### Goal
Copy out the listing, beginning at the line that contains "You are a computer-use" and stopping after the line that contains "pyautogui.click(x=150, y=352)". Keep every line in that stretch except the pictures, and scale the answer coordinates by 0.8, rounding each to a whole number with halves rounded up.

* begin Material for this task *

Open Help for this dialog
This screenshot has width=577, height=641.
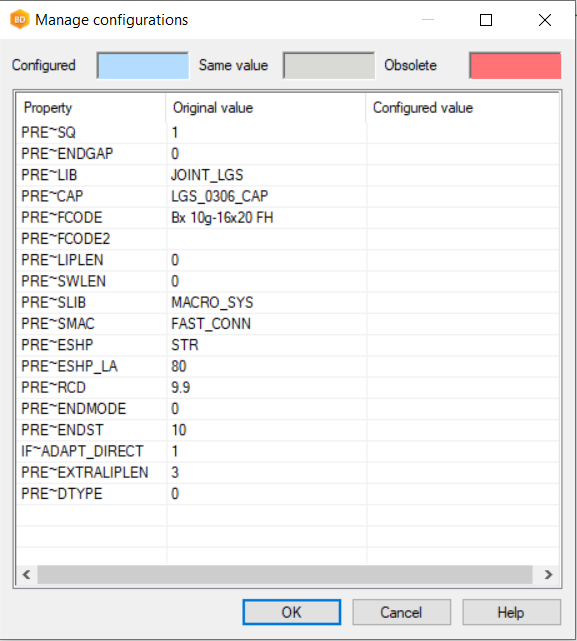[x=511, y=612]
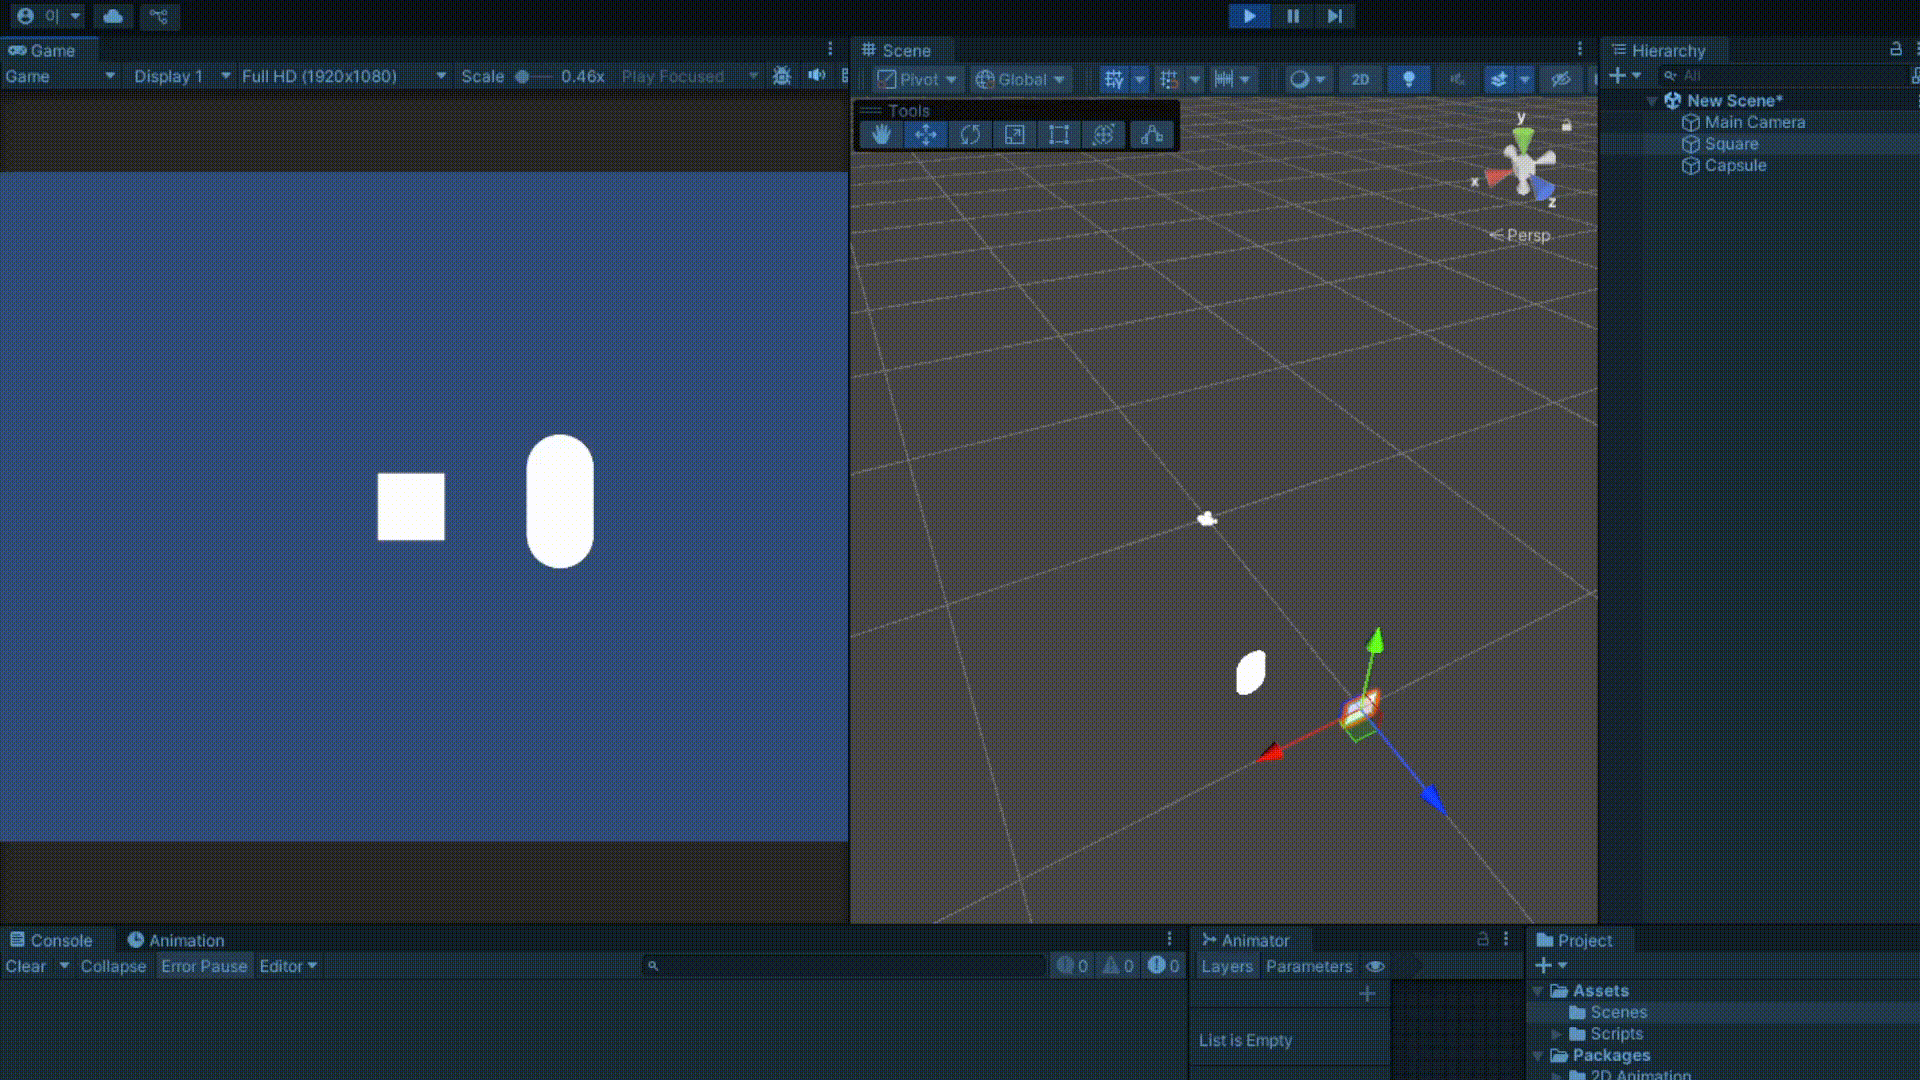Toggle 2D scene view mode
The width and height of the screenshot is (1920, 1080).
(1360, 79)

* end Material for this task *
* begin Material for this task *

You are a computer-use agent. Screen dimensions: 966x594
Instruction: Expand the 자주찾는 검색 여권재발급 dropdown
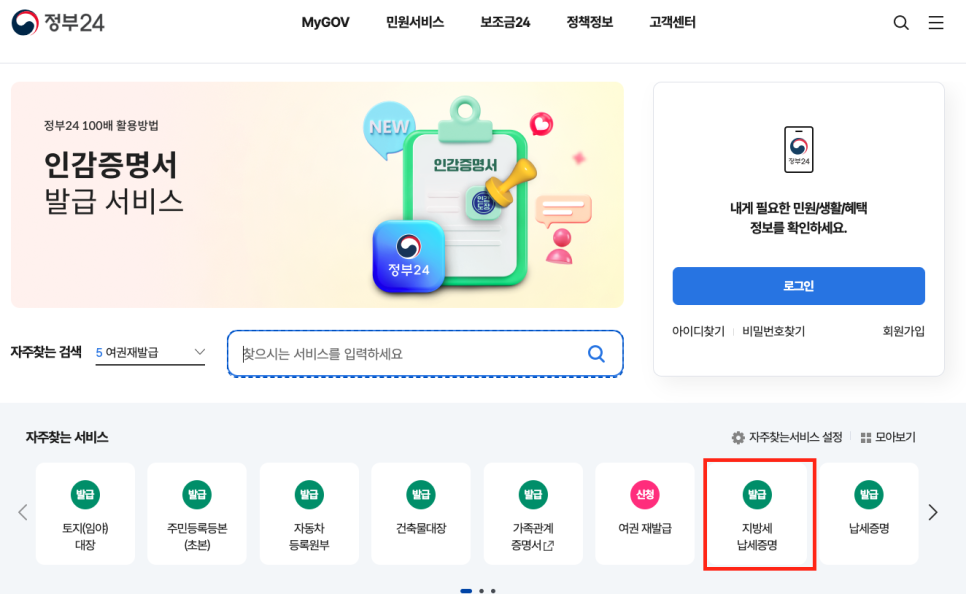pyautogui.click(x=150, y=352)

* end Material for this task *

### Answer to this task
You are a computer-use agent. Screen dimensions: 966x594
Instruction: Expand the 자주찾는 검색 여권재발급 dropdown
pyautogui.click(x=120, y=282)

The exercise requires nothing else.